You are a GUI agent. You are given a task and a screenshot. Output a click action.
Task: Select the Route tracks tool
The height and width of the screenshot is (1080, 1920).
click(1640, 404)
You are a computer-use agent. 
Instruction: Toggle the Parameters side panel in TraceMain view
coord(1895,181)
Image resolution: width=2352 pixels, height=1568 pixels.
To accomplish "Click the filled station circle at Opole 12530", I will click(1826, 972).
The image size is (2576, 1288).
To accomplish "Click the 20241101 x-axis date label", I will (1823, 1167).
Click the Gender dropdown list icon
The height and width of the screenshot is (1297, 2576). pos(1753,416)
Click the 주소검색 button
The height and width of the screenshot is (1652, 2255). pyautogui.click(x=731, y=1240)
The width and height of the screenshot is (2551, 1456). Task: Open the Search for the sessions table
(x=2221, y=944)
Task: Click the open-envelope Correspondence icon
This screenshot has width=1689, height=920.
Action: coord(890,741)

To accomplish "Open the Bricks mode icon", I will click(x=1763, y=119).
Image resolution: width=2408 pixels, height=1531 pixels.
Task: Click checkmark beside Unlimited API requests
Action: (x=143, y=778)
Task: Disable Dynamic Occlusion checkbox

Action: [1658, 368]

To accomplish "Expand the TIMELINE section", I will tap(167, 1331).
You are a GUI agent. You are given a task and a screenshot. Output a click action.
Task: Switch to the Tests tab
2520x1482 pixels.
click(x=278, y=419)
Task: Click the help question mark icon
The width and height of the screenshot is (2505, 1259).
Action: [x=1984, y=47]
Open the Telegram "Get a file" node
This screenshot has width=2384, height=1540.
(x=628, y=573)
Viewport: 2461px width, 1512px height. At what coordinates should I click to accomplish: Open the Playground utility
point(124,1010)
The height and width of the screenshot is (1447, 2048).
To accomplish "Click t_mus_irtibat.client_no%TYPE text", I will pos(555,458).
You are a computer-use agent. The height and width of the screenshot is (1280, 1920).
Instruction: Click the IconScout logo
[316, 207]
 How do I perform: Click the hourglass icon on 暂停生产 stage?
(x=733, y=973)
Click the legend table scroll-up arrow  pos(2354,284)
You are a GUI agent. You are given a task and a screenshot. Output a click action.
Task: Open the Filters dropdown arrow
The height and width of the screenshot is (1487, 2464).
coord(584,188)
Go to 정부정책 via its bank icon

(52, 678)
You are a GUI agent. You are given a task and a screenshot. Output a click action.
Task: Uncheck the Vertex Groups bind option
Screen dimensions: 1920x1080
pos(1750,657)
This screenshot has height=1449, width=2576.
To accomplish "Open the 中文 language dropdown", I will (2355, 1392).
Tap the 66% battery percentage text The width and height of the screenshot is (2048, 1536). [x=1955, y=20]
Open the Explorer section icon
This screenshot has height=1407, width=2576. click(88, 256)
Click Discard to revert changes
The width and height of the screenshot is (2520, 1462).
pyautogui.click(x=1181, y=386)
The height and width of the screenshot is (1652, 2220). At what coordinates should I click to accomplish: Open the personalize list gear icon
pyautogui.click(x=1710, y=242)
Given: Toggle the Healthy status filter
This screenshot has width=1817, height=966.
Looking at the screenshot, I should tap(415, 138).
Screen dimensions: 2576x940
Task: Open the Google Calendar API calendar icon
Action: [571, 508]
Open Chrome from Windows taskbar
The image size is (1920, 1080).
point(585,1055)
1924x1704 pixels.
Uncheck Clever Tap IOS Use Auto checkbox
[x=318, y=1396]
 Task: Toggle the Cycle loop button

- EXERCISE -
Only lines with the word "computer" should be collected from the material.

- SOLUTION TO THE PROBLEM -
You are a computer-use agent. 
You are a computer-use agent. The height and width of the screenshot is (1280, 1920).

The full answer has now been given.